_Extracted entries_
* * * * * * *

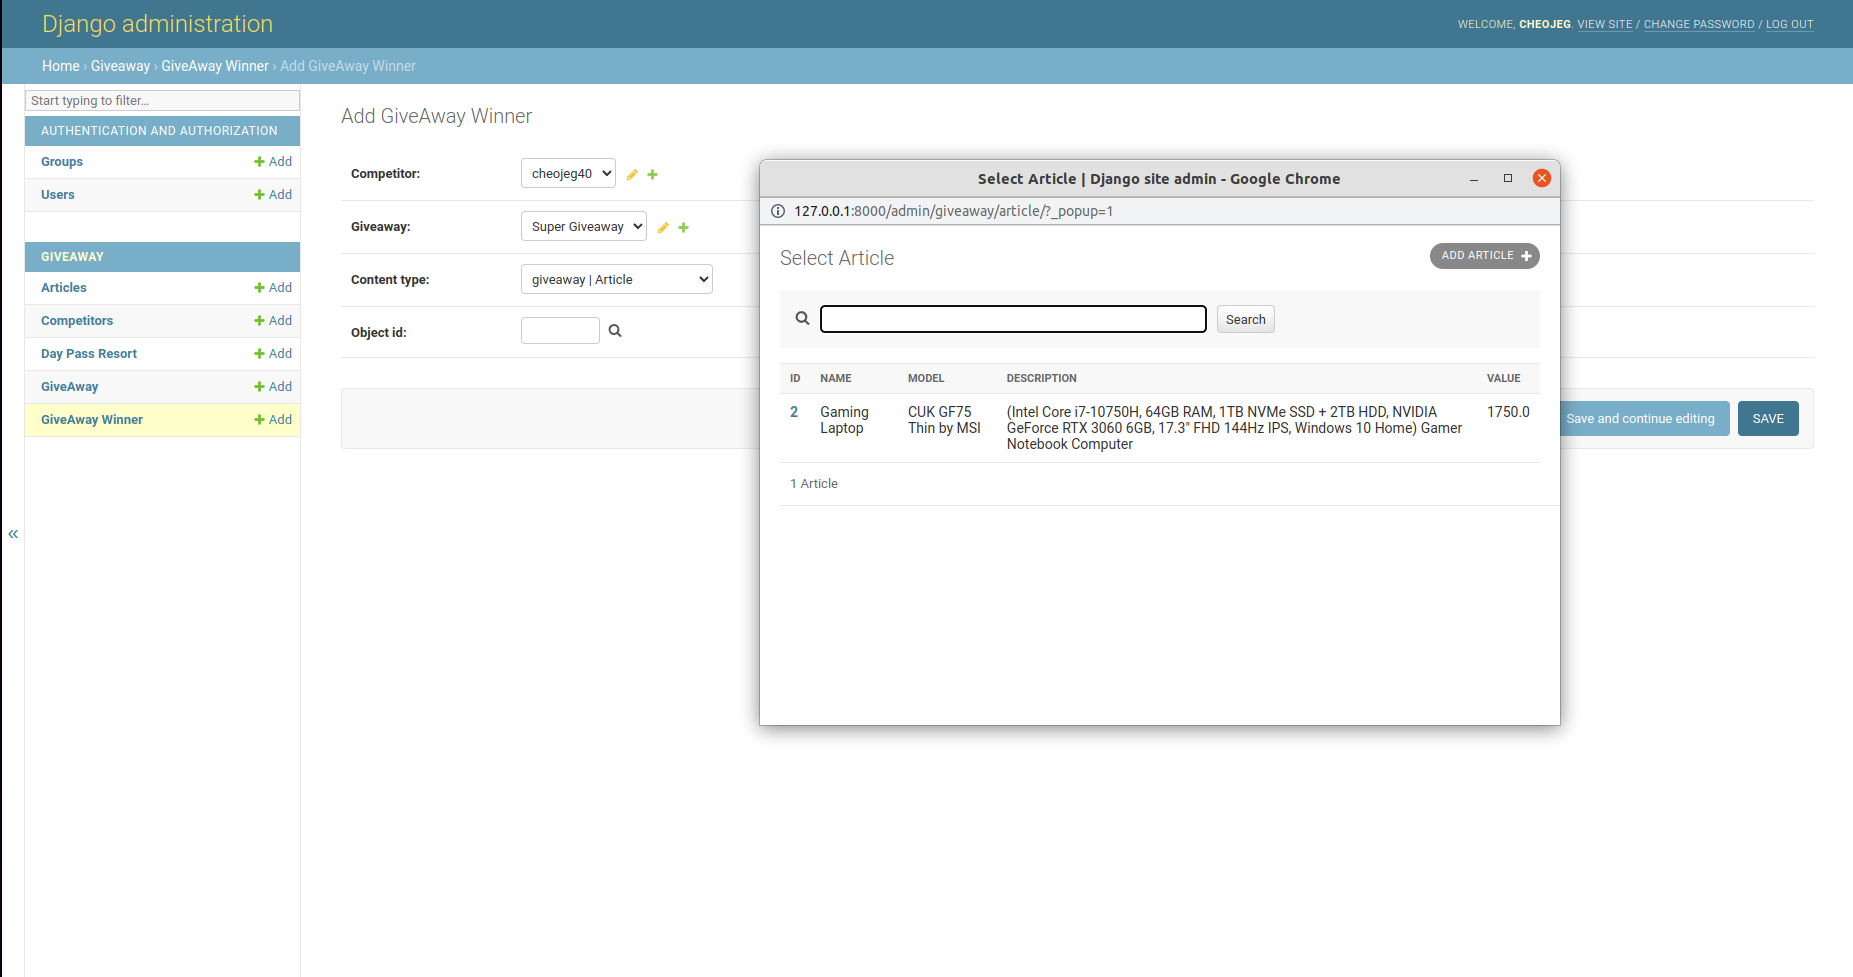Open the Competitor dropdown
Screen dimensions: 1853x977
click(567, 174)
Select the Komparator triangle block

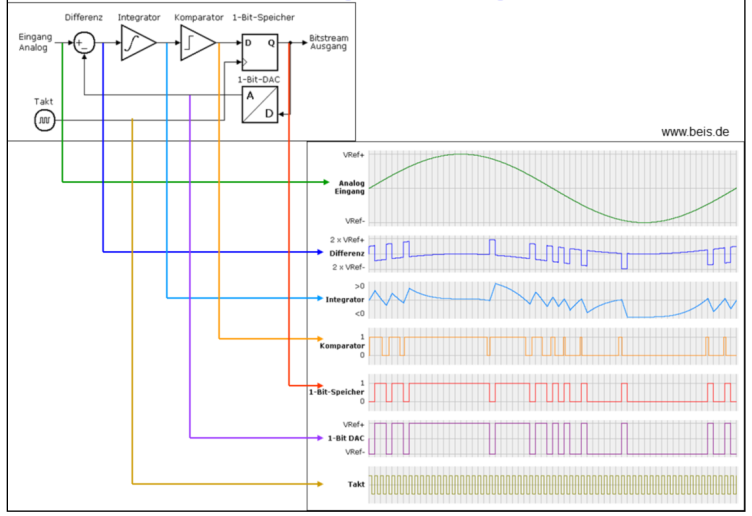pyautogui.click(x=197, y=44)
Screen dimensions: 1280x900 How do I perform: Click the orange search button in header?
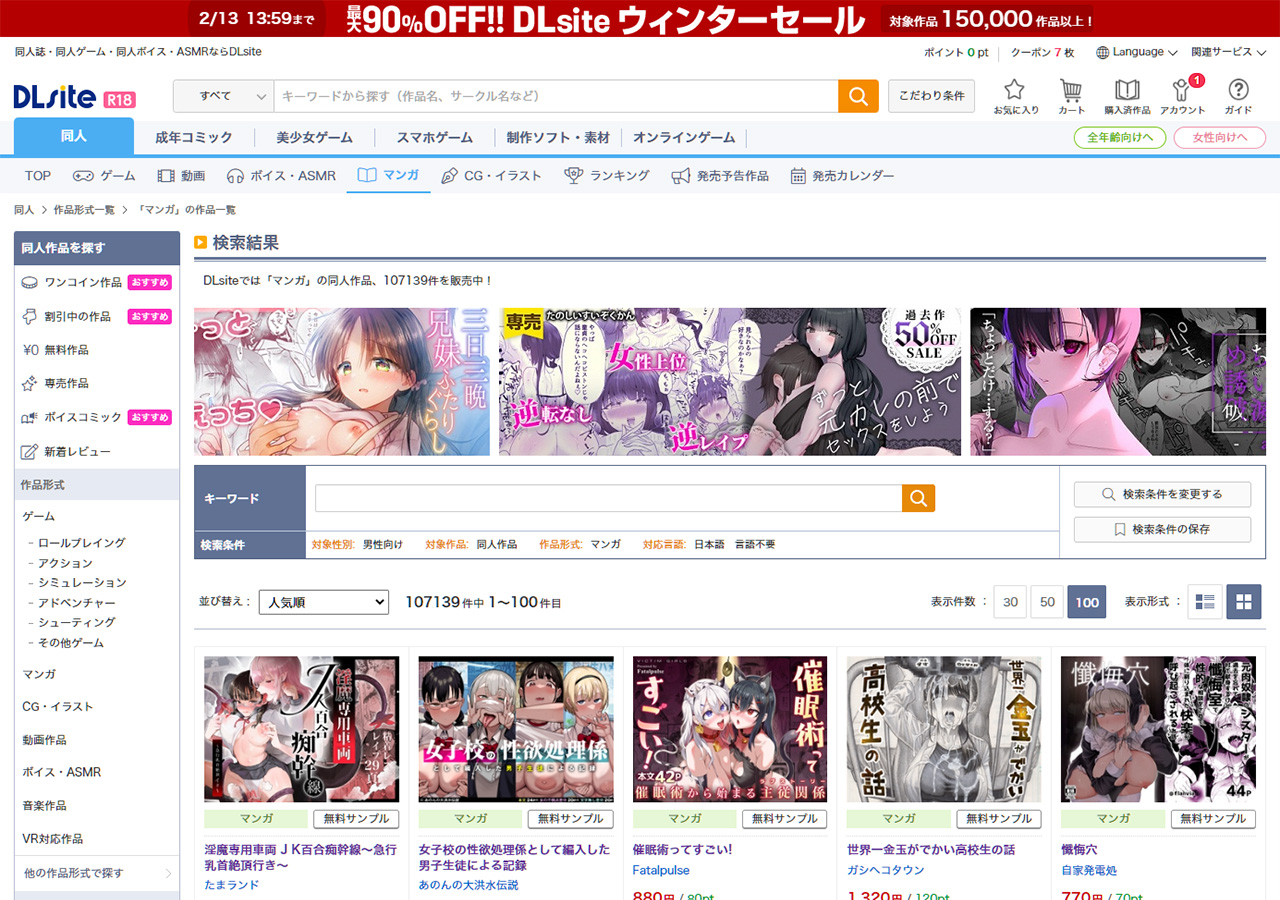(858, 96)
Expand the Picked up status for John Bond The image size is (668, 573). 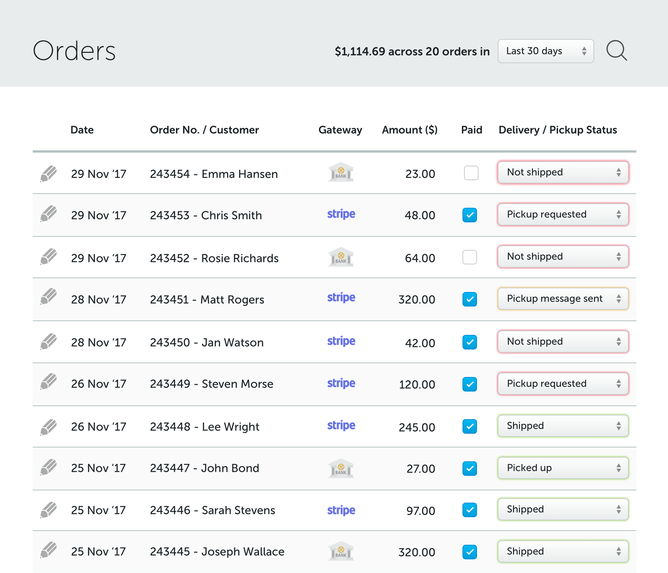coord(563,468)
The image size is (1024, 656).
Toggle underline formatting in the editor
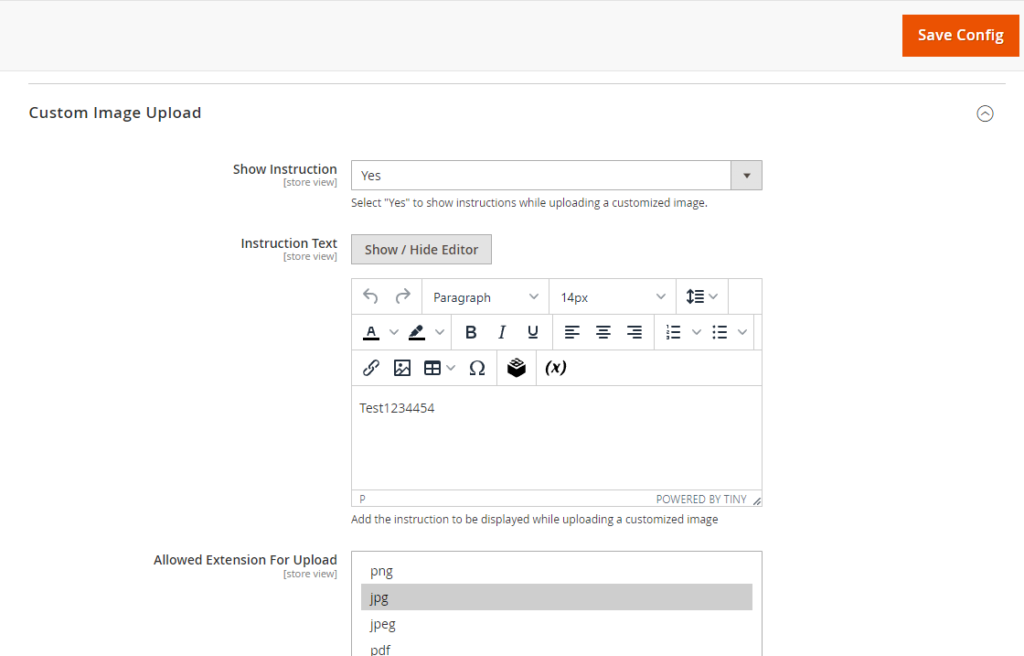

* * * * * * *

_Your goal_
Please pull out every line of the rows above that contains the word "Screen", matching case exactly.

_Written response_
Screen dimensions: 1853x977
Screen dimensions: 1280x900 How do I perform: Click the orange search button in header?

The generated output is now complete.